== Page ==

Worn out equipment is part of farming and can make a big dent in your productivity. But it also creates opportunity. The options available to update your facility can put you in a good position to be productive for years to come.Sow gestation housing is a great example, says Tim Safranski, Extension swine breeding specialist at the University of Missouri.
“Most producers in the U.S. moved pregnant sows into gestation stalls to eliminate fighting and control individual feed intake, to improve animal well-being,” he says. “Today, some customers want them out of stalls with the same ultimate objective. While the science may not support that stance, there are group housing technologies available today that are very different than when most of our stalled barns were built.”
Keep in mind that no barn is the same, nor are all managers or employees the same. What works for someone else might not work for you, so choose experts to help you develop a plan for your farm’s future. Consider these three areas to effectively remodel your facility’s system and make it easy to use.
1. What’s Best for the Sow
When deciding to remodel your barn, try to “think like a sow.” What keeps her calm, so she can be productive? Minimizing aggression, providing adequate resting areas and eliminating congestion at the feeder entrance are important components of keeping sows peaceful and productive.
“The most important thing to consider when remodeling is the environment you want to create for your sows when the remodel is over,” says Brad Carson, vice president, Nedap Livestock Management, North America. “When you choose a barn management system with your sows’ needs in mind, your sows will be productive.”
From the slat and pen configurations to the feeder design, each part of your barn plays a role in sow care and her success.
“We’ve seen many successful remodels in barns newer than 10 years and older than 20 years,” Carson says. “We’ve seen remodels work with fully or partially slatted floors. Your barn’s attributes might impact the process of your remodel, but you can work around those physical aspects. What you can’t work around are your sows’ needs.”
Sows can develop feed-guarding habits if given the chance, so carefully evaluate feeder designs if you move to an open pen gestation environment.
Consider these questions: Can sows interrupt an individual while she eats, even when she is inside the feeder? What about when she is done?
An electronic sow feeder designed with front exits encourages one-way traffic through pens to eliminate negative interaction. This kind of design also prevents sows from returning to the entrance immediately after eating to guard the feeder or aggressively disrupt another sow trying to eat.

===

Given exercise 1
Extract the passage of the sow housing article from "An electronic sow" up to and including "trying to eat.".
Given exercise 2
What position does Tim Safranski hold, according to the sow housing article?
Given exercise 3
Write the next part of the article on remodeling sow gestation barns, picking up after its final sentence.
The items that come next have no connection to the sow housing article.

== Material shown ==

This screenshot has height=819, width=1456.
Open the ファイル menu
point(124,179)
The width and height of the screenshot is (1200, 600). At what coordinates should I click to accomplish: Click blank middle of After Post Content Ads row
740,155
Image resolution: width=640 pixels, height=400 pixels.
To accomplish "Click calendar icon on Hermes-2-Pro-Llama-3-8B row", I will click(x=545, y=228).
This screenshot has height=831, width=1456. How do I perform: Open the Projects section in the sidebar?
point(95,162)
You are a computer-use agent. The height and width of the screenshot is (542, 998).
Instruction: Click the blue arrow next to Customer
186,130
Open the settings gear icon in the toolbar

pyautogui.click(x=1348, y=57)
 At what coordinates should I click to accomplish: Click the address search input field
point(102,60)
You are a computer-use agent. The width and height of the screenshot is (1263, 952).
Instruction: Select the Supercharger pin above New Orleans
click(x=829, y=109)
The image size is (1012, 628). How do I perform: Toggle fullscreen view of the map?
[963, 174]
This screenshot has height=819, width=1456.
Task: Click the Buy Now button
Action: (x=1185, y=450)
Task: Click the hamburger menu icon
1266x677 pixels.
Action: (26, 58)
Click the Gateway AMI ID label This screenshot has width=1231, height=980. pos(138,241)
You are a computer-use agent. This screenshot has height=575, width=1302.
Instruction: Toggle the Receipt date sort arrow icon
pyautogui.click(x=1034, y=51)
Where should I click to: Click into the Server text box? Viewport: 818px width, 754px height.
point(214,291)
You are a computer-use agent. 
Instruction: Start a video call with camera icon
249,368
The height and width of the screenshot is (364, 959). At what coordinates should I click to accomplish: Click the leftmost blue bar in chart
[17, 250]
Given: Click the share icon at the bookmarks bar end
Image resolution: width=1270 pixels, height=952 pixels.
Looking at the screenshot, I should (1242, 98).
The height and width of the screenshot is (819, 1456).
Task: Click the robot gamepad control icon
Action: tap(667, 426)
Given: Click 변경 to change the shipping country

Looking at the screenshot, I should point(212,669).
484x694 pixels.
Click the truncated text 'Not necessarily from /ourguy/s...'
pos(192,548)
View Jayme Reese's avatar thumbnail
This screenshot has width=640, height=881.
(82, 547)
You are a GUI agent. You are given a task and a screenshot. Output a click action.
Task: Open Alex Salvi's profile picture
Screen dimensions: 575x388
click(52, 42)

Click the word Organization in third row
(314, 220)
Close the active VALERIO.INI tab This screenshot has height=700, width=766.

===

Written response 1
An electronic sow feeder designed with front exits encourages one-way traffic through pens to eliminate negative interaction. This kind of design also prevents sows from returning to the entrance immediately after eating to guard the feeder or aggressively disrupt another sow trying to eat.

Written response 2
He is an Extension swine breeding specialist at the University of Missouri.

Written response 3
Giving every sow the opportunity to eat without interruption will allow her to maximize productivity.
In addition to reduced aggression, sows using forward-exiting feeders are more comfortable exiting both breeding stalls and farrowing stalls. The forward-exit motion is familiar, making exiting from the stalls easier on both the sows and the employees.
2. Do the Sow Math
To meet square footage requirements in group pens, you might need to be flexible with your sow math, Carson says. You might need to change the total number of sows in your barn. Or you might need to develop group sizes slightly different than in a new barn. To find the perfect fit, surround yourself with a team that has experience in all sizes and styles of group sow management.
“Don’t try to force something that works in someone’s new barn to work in your remodeled barn,” Carson says. “Whether you want to manage sows in static or dynamic groups, the right team can help you determine the right number of sows for your groups.”
3. Strategies During and After a Remodel
It’s possible for production to continue during a remodel, but it requires additional management. The first step is to adjust breeding targets to reduce sow inventory. This gives you room to pull out stalls and begin building new pens, if you decide to incorporate group housing. Another strategy is to find an alternative location to house your sows during the remodel.
When gilts arrive at Jayce Mountain Pork near Fredericktown, Mo., they’re taught to use the electronic sow feeding stations.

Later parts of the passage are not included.